Un consorzio formato da Audi e Nissan supporta la tecnologia di ricarica conduttiva sviluppata da un'azienda austriaca

La tecnologia per la ricarica di auto elettriche inizia ad evolvere. Dall’Austria, il sistema Matrix Charging, una soluzione di ricarica conduttiva automatizzata sviluppata dall’azienda Easelink. Un progetto che ha già ricevuto l’approvazione di alcuni brand dell’auto – Audi, Nissan e Vojah del gruppo cinese Dongfeng – che hanno creato il consorzio MCIG con l’obiettivo di semplificare il metodo di ricarica. All‘ultimo IAA 2025 di Monaco, abbiamo visto all’opera un sistema di ricarica simile adottato da Porsche per la Cayenne elettrica, anche se in quel caso era induttiva, quindi del tutto wireless, invece la ricarica conduttiva presuppone un contatto diretto, anche se automatizzato. Vediamo come.
Sistema di ricarica conduttiva
A differenza dei sistemi tradizionali con cavo e delle soluzioni wireless basate su induzione, Matrix Charging utilizza un collegamento fisico tra il veicolo e una piastra installata al suolo. Sul fondo dell’auto viene montato un connettore meccanico, leggero e compatto, che è in grado di abbassarsi autonomamente. Quando il veicolo si parcheggia sopra la piastra – chiamata “pad” – il sistema riconosce la posizione, effettua l’allineamento e porta il connettore a contatto diretto con la superficie di ricarica. L’aggancio è completamente automatizzato: il conducente non deve fare altro che fermarsi nel punto previsto. A differenza della ricarica induttiva, che trasferisce energia senza contatto ma con efficienza ridotta, la soluzione di Easelink mantiene una connessione fisica conduttiva. Questo permette di ottenere un rendimento molto elevato, vicino a quello del cavo, e potenze comparabili a quelle di una colonnina AC da 22 kW o di una ricarica rapida in DC fino a 50 kW.
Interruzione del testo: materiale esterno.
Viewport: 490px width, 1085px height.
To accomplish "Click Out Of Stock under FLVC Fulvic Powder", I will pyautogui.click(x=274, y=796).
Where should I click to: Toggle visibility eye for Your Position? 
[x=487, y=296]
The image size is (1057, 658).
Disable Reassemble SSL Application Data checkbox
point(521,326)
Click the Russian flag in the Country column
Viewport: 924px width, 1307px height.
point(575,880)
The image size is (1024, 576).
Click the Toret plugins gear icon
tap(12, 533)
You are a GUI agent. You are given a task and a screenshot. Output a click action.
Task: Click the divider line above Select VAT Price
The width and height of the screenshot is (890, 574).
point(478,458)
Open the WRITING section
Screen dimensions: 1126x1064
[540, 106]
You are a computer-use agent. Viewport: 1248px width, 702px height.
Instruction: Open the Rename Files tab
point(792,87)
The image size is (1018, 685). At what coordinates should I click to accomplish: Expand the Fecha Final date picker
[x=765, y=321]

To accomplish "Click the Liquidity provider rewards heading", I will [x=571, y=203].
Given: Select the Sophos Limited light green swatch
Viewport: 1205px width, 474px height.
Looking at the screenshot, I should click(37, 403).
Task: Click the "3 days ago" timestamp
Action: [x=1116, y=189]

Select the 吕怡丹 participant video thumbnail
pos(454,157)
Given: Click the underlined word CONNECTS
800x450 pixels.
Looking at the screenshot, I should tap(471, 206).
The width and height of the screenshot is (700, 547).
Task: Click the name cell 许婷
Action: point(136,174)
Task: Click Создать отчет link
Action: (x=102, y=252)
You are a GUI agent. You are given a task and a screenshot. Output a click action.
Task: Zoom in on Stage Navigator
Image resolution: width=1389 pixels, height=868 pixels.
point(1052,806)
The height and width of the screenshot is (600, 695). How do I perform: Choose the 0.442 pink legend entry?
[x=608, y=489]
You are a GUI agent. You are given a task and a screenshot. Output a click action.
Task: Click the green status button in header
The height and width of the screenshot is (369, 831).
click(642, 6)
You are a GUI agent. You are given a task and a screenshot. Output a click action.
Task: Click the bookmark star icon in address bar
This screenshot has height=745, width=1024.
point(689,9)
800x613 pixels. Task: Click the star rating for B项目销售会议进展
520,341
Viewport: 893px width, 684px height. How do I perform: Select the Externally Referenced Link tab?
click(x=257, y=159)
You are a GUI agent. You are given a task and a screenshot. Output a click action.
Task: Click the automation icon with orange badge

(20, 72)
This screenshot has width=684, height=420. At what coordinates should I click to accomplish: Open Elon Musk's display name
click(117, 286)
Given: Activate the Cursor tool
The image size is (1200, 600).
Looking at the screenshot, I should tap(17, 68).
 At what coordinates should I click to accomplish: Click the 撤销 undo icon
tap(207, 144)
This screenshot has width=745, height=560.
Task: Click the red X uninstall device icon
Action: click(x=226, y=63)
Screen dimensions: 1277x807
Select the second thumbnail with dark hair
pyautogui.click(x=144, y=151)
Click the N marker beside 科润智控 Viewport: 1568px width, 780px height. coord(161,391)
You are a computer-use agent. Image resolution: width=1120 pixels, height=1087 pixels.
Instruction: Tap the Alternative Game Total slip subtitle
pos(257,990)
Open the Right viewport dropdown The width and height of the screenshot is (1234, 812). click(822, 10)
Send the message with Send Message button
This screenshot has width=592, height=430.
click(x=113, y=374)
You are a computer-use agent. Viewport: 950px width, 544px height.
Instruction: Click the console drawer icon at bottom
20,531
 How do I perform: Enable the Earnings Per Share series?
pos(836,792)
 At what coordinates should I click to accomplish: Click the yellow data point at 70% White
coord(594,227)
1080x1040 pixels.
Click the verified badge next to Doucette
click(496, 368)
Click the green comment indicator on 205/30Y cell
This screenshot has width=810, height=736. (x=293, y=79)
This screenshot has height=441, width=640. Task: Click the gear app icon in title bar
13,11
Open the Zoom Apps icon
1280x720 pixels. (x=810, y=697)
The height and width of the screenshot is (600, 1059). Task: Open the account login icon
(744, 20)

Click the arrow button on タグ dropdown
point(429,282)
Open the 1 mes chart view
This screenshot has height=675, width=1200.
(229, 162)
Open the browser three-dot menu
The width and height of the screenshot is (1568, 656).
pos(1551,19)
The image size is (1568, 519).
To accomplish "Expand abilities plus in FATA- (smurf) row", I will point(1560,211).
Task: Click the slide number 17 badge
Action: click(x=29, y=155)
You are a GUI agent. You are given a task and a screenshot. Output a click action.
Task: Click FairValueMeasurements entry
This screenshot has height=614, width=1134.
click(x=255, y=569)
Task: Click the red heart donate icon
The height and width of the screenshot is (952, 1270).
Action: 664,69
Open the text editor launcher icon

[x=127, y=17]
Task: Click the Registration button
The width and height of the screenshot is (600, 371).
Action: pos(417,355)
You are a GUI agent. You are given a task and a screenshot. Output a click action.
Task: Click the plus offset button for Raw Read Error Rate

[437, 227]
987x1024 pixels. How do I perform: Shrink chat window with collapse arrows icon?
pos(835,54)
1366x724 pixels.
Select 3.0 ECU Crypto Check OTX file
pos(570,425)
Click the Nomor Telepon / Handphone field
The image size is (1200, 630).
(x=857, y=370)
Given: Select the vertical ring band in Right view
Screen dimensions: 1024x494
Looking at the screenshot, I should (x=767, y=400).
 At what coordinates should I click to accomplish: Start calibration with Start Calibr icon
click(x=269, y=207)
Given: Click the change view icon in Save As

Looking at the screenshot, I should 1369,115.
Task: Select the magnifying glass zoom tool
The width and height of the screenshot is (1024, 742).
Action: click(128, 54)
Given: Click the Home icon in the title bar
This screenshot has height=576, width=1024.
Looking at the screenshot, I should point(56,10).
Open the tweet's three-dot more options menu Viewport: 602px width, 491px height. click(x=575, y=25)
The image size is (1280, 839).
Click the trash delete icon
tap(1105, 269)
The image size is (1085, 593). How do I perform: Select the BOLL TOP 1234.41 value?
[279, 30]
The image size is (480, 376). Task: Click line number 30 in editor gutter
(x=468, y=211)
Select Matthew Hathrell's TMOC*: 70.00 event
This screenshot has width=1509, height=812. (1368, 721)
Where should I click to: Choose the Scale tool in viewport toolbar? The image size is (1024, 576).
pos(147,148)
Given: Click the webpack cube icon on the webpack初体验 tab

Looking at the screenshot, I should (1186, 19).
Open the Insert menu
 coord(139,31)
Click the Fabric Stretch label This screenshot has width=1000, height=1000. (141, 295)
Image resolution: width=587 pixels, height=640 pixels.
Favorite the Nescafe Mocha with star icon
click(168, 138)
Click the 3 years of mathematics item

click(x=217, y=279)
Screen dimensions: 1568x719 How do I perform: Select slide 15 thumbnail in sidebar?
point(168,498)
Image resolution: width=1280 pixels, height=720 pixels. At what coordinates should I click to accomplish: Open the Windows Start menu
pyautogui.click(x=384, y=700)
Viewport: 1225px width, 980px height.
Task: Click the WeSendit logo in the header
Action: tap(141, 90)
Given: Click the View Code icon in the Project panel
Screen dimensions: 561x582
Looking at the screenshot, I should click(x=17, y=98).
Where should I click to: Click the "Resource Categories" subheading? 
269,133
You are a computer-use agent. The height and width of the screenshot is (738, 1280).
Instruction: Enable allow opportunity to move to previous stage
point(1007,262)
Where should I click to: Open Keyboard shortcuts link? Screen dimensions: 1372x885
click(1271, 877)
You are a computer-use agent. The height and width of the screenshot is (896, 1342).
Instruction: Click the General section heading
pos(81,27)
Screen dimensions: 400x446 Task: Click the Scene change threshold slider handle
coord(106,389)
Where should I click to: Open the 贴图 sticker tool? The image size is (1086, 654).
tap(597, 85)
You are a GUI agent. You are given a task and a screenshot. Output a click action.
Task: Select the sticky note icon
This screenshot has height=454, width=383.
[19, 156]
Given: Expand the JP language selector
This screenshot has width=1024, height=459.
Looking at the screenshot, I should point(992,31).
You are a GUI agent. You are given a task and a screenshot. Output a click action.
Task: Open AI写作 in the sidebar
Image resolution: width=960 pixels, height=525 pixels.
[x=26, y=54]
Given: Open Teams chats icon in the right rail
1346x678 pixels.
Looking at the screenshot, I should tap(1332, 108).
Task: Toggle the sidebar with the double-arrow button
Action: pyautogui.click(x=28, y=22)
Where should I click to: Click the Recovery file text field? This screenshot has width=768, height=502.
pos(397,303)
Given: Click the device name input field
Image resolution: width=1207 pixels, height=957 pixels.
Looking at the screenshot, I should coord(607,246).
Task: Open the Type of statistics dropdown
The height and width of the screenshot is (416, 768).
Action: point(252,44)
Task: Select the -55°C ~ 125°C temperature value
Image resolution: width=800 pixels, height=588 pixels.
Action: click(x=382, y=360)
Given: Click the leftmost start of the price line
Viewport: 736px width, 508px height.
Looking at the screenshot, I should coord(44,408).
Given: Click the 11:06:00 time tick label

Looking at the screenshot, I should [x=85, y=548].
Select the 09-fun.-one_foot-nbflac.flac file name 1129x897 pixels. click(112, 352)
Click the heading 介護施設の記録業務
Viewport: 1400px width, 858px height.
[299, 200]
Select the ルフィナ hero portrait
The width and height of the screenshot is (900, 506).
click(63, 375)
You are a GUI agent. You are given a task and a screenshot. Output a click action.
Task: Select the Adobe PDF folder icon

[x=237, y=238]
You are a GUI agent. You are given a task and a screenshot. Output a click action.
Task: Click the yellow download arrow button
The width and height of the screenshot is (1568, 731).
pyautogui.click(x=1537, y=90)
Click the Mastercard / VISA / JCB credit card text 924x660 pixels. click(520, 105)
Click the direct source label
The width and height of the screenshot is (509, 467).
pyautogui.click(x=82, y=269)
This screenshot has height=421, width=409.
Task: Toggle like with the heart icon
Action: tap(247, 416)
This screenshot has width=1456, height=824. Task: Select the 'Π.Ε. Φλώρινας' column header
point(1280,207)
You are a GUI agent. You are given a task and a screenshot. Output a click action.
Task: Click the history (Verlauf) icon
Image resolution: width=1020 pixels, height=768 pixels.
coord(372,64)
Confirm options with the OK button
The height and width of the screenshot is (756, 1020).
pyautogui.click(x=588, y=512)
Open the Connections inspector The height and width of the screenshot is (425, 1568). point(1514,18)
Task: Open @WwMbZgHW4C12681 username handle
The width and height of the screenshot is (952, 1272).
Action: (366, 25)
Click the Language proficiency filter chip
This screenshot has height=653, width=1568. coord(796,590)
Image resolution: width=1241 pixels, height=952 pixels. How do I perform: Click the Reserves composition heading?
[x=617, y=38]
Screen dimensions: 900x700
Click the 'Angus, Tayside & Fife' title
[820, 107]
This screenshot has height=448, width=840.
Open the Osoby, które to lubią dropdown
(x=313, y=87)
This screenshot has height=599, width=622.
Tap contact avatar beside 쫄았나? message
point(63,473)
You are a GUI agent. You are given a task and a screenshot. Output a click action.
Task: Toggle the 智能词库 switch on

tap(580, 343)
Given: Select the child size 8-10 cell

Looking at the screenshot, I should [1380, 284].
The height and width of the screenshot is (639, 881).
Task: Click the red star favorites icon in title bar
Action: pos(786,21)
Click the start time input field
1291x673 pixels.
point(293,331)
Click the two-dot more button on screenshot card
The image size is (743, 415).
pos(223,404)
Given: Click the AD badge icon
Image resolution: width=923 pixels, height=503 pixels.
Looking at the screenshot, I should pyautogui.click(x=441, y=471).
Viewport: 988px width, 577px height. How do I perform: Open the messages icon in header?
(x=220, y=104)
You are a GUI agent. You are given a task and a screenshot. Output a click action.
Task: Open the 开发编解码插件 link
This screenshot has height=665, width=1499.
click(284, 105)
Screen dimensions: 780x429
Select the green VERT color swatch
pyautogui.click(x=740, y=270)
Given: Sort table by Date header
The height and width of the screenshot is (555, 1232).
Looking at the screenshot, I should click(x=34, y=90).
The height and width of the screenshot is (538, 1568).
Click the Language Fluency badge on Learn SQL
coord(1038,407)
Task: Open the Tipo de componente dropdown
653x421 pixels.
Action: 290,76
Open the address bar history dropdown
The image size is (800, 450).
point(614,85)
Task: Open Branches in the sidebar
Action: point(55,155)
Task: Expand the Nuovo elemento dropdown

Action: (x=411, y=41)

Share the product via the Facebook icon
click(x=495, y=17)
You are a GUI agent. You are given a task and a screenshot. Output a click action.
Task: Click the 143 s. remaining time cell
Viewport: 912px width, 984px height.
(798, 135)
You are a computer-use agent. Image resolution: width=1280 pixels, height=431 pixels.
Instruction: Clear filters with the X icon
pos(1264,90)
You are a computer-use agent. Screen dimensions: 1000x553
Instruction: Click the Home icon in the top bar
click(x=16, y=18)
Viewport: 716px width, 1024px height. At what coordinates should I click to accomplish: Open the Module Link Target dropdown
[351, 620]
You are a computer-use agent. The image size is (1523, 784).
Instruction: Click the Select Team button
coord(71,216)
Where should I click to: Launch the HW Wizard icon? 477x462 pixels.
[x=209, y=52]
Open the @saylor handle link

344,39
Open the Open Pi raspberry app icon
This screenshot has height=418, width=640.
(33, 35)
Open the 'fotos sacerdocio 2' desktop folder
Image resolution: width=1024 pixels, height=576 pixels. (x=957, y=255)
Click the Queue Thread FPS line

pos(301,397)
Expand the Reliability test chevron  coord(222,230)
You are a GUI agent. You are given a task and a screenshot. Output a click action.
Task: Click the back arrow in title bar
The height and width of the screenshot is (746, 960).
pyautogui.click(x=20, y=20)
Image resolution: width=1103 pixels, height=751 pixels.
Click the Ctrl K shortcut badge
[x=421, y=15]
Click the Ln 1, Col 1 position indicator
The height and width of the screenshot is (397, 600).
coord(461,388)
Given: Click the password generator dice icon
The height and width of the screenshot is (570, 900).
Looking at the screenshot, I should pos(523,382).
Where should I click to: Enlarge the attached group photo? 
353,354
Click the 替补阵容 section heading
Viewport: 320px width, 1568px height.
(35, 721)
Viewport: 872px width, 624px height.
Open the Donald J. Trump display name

La piastra a terra può essere integrata nel pavimento del parcheggio in modo che non costituisca un ostacolo, ed è progettata per resistere a condizioni reali come pioggia, neve, polvere o sale stradale. Il connettore montato sul veicolo include un sistema di pulizia che rimuove lo sporco dalla superficie prima di stabilire il contatto, in modo da garantire sempre la massima efficienza e sicurezza elettrica.
Adozione internazionale del sistema
Uno degli aspetti più interessanti del sistema è la sua automatizzazione completa. Poiché l’auto si collega alla rete ogni volta che è parcheggiata, Matrix Charging si presta bene a contesti urbani, flotte di taxi, car sharing e parcheggi privati dove la ricarica avviene di frequente senza che l’utente debba far nulla. L’azienda austriaca sta inoltre lavorando alla standardizzazione internazionale del sistema attraverso il gruppo MCIG, il cui obiettivo è rendere la tecnologia interoperabile tra diversi produttori di veicoli e infrastrutture.
Nonostante le sue potenzialità, l’adozione su larga scala richiede ancora che i costruttori integrino il connettore nei loro modelli e che parcheggi pubblici e privati installino le piastre. Si tratta dunque di una tecnologia già matura dal punto di vista ingegneristico, ma in fase di espansione e consolidamento dal punto di vista industriale e normativo. “Il nostro obiettivo è affermare Matrix Charging come standard globale per la ricarica automatizzata. Rendendo disponibili i nostri brevetti essenziali a condizioni FRAND, offriamo ai membri del MCIG la massima flessibilità operativa e sicurezza di pianificazione, sia per l’utilizzo che per l’ulteriore sviluppo della tecnologia“, considera Hermann Stockinger, fondatore e CEO.
Differenze tra sistema induttivo e conduttivo
Il sistema conduttivo di Easelink e la ricarica induttiva offrono entrambi una ricarica automatica senza cavo, ma si basano su principi opposti. Nel Matrix Charging l’auto si collega tramite un contatto fisico con una piastra a terra: ciò garantisce efficienza molto alta, potenza elevata (AC e DC) e una buona tolleranza nell’allineamento. È sostanzialmente un cavo che si collega da solo, con prestazioni paragonabili a quelle di una colonnina tradizionale.
La ricarica induttiva invece trasferisce energia senza contatto, tramite campi magnetici. È più comoda dal punto di vista teorico, ma presenta perdite maggiori, potenze in genere più limitate e richiede un allineamento molto preciso tra le bobine. L’infrastruttura è più costosa e complessa.